En algunas circunstancias la realidad nos golpea con ejemplos contrarios a ese apotegma guevariano. ¡Cuántas personas que no acuden a una cita en el surco recurren, en cambio, al «hago constar», a un certificado y a cualquier otro papel para defenderse de la ausencia! ¡Cuántas veces hemos vivido el trance de asistir a cualquier actividad, no por corazón sino para marcar tarjeta!
¿Queremos una sociedad en la que el individuo se sienta como un pez entre olas al que le tiran anzuelos, los cuales pellizca para complacencia ajena? ¿Queremos una sociedad de papeles, en la que la ficción supere a la vida real?
¡No! Martí, cuyos sueños empezó a cumplir Fidel, quería que la primera piedra de la República fuera el culto a la dignidad plena del hombre. Soñaba con un ser humano abierto, franco, de carne y hueso, con contradicciones y defectos. No un maniquí amontonador de fingimientos.

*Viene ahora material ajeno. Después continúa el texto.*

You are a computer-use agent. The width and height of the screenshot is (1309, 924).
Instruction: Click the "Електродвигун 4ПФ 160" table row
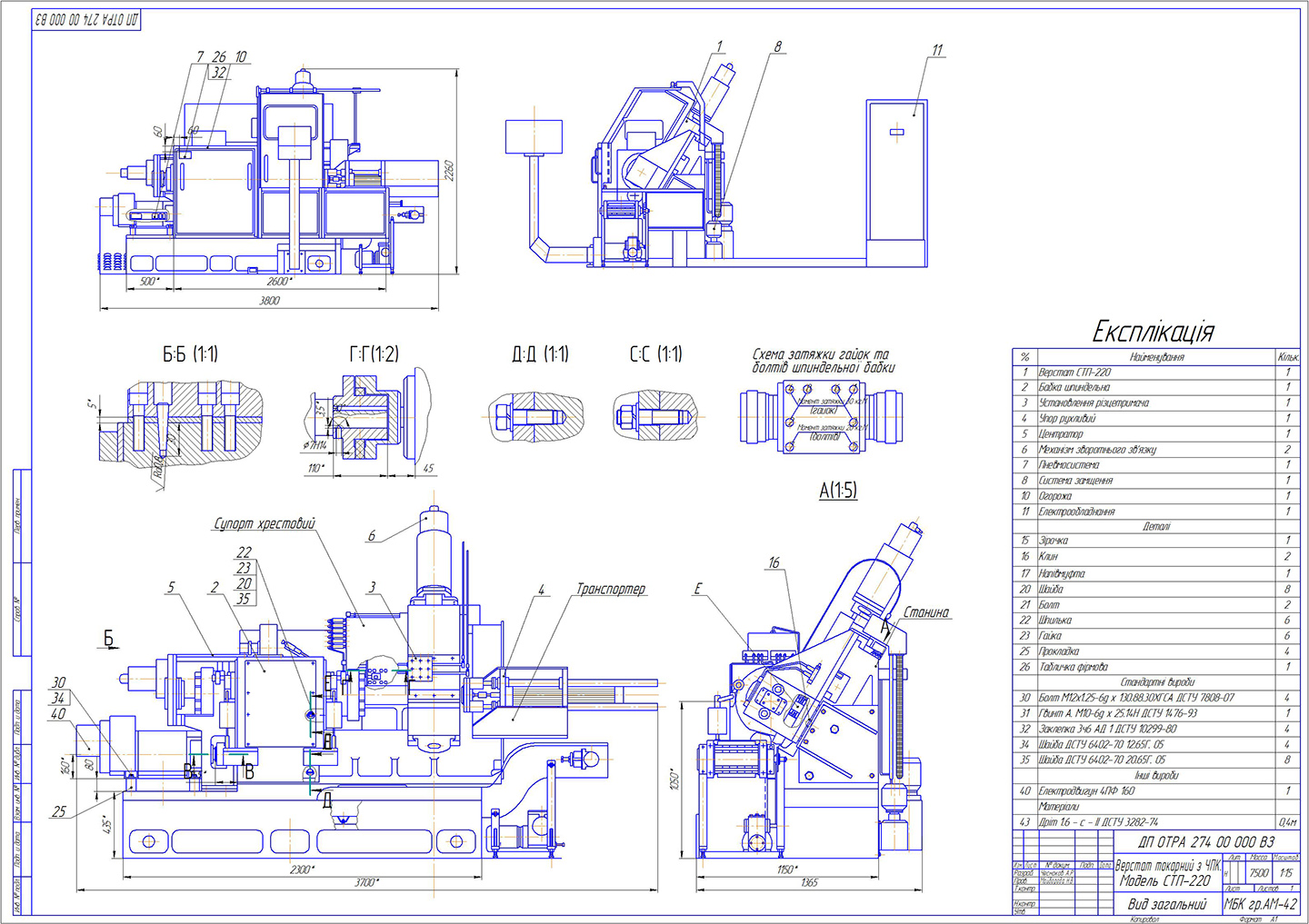(1086, 791)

Para cumplir ese sueño martiano y fidelista, irremediablemente necesitamos revisar mecanismos emulativos, premiar la virtud y jamás el interés, cultivar la sinceridad, no los falsos consensos ni los irreales cumplimientos. No se trata de renunciar al reconocimiento público que tanto bien genera, ni al diploma que espolea el corazón cuando se gana sin dobleces. Tampoco a la crítica por el error que nos hace bajar la cabeza y aflorar la vergüenza. La cuestión es no andar construyendo ni premiando las montañas de papeles que pueden desvanecerse con un simple y vulgar soplo.